The Great Depression: A Global Economic Catastrophe | Painted Clothes
The Great Depression, which lasted from 1929 to the late 1930s, was a global economic downturn that affected over 15 million Americans, with unemployment rates
Overview
The Great Depression, which lasted from 1929 to the late 1930s, was a global economic downturn that affected over 15 million Americans, with unemployment rates soaring to 24.9% in 1933, as reported by the Bureau of Labor Statistics. The crisis was sparked by the stock market crash of 1929, with the Dow Jones Industrial Average plummeting 48% in a single year, according to historical data from the Federal Reserve. The effects were felt worldwide, with countries like Germany, Australia, and Canada experiencing devastating economic contractions, as noted by economists such as Milton Friedman and John Maynard Keynes. The Great Depression led to widespread poverty, homelessness, and a significant increase in suicide rates, with some estimates suggesting a 30% rise in suicides during this period, as reported by the National Center for Health Statistics.
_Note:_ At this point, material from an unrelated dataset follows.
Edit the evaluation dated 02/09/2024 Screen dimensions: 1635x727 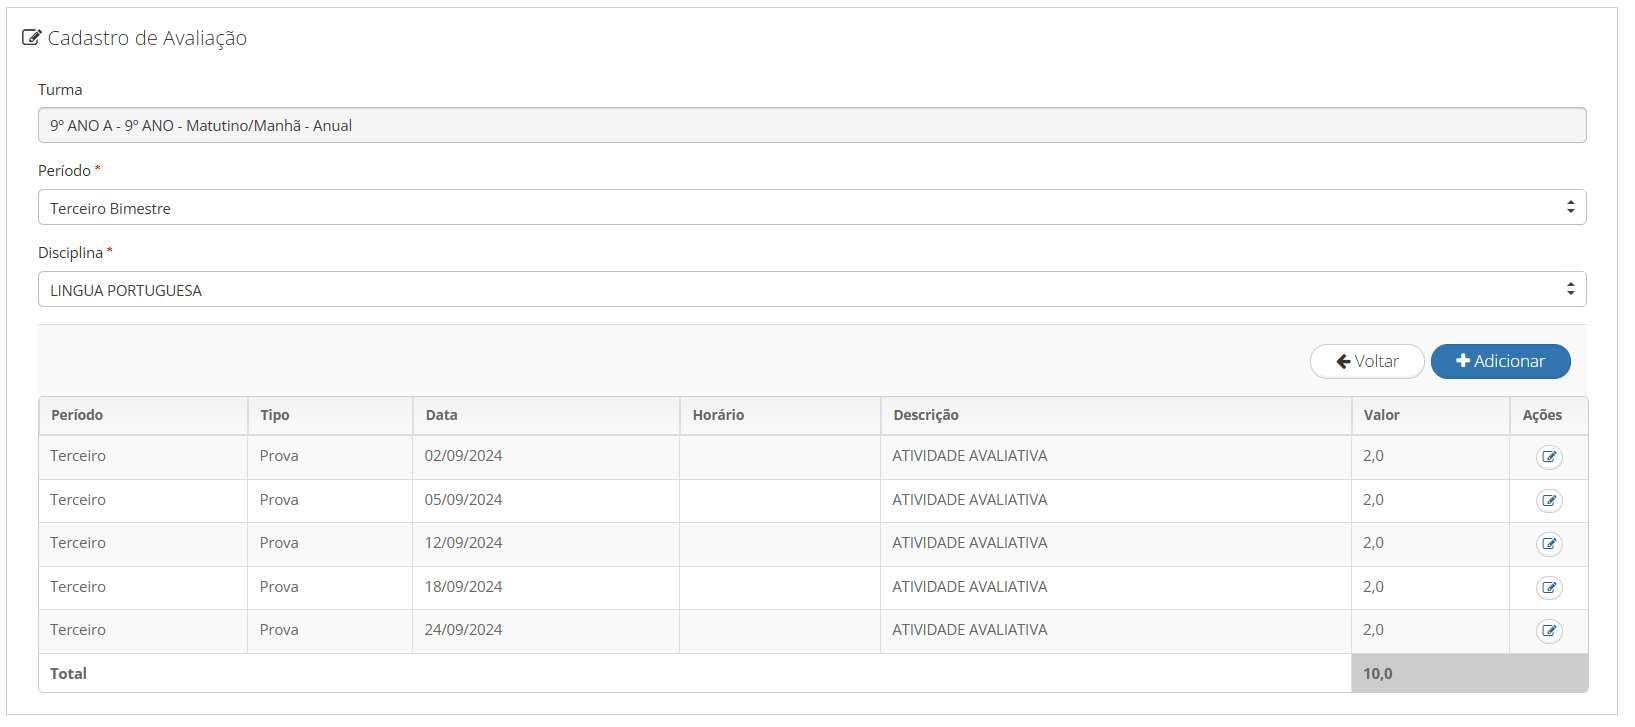coord(1549,457)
The New Deal programs implemented by President Franklin D. Roosevelt, including the Works Progress Administration and the Civilian Conservation Corps, helped alleviate some of the suffering, but the road to recovery was long and arduous, with the US GDP not returning to pre-1929 levels until 1941, according to data from the US Department of Commerce. As the world grapples with the ongoing COVID-19 pandemic and its economic fallout, understanding the lessons of the Great Depression is more crucial than ever, with many experts, including Nobel laureate Joseph Stiglitz, warning of the dangers of unchecked capitalism and the need for robust social safety nets.